Les amateurs de renseignement et d’histoire peuvent être aux anges. La CIA a mis en ligne son outil de recherche de documents, le CIA Records Search Tool (CREST). Il était jusqu’ici uniquement disponible à la National Archives Records Administration (NARA) à College Park, dans le Maryland. « Mettre en ligne ces documents souligne l’attachement de la CIA à l’amélioration de l’accessibilité des documents déclassifiés par le public » se félicite l’institution. Au total, environ 930 000 documents sont disponibles, pour plus de 12 millions de pages.

Des guerres, des OVNI et des expérimentations

Concrètement, la base regroupe des documents remontant jusqu’à la création de l’agence, dans les années 40, et couvre certains des grands événements impliquant les services de renseignement, comme la Guerre froide ou celles menées en Corée et au Vietnam.

Le coffre contient quelques dossiers plus controversés, comme les OVNI ou les expérimentations qu’a mené l’agence sur les phénomènes psychiques. En plus d’une recherche assez efficace, le site propose une classification par thème, comme le programme Stargate, dédié aux capacités psychiques et la vision à distance.

Sans surprise, le contenu a été expurgé des informations trop sensibles pour être rendues publiques aujourd’hui. À CNN, l’institution affirme que les modifications s’appliquent seulement à des éléments qui pourraient mettre en péril des sources et des méthodes pouvant potentiellement porter atteinte à la sécurité nationale.

Six ans pour tout mettre sur CD

Pour mémoire, la déclassification automatique des documents « à forte valeur historique » a lieu automatiquement après 25 ans. En février 2016, 750 000 pages de documents déclassifiés avaient d’ailleurs été ajoutés à la base. Comme le rappelle IBTimes, cette mise en ligne intervient après que le site MuckRock a attaqué la CIA en justice, en 2014.
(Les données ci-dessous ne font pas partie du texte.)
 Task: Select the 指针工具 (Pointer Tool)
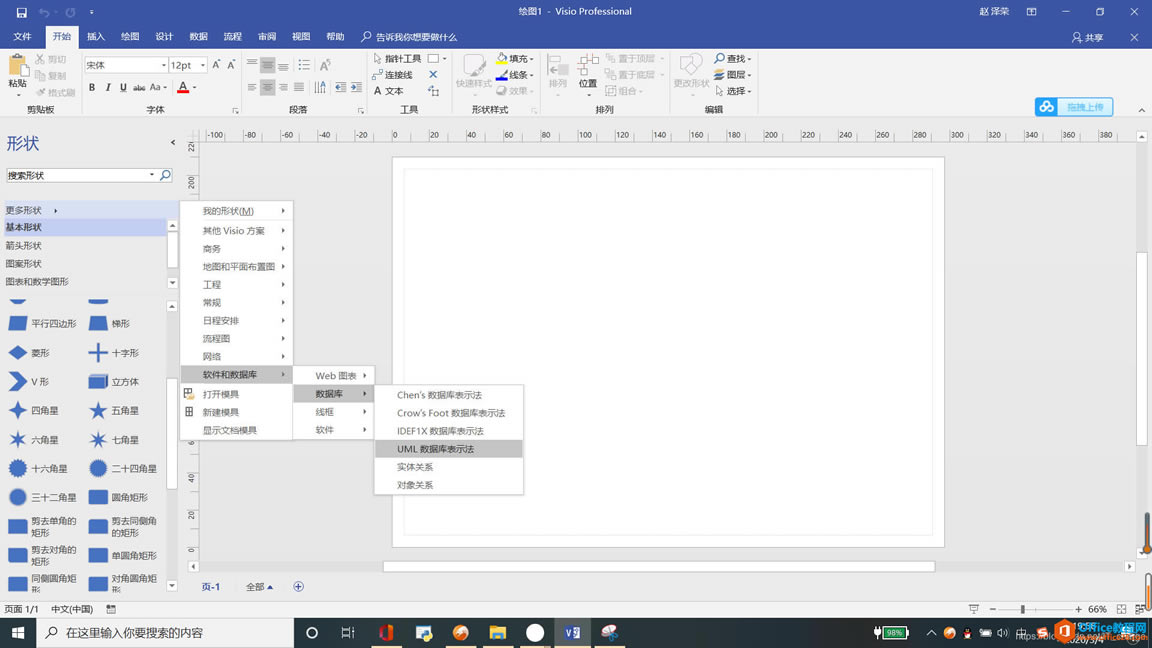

Selon l’organisation, la CIA a ignoré sept demandes de publication de documents (imposée par le Freedom of Information Act), et demandait beaucoup trop de détails dans d’autres cas. De même, la disponibilité des ressources uniquement à un seul endroit physique limitait énormément leur accessibilité. À l’époque, l’agence répondait qu’il faudrait six ans pour fournir les 12 millions de documents sur CD. Les mettre en ligne semble avoir été bien plus rapide.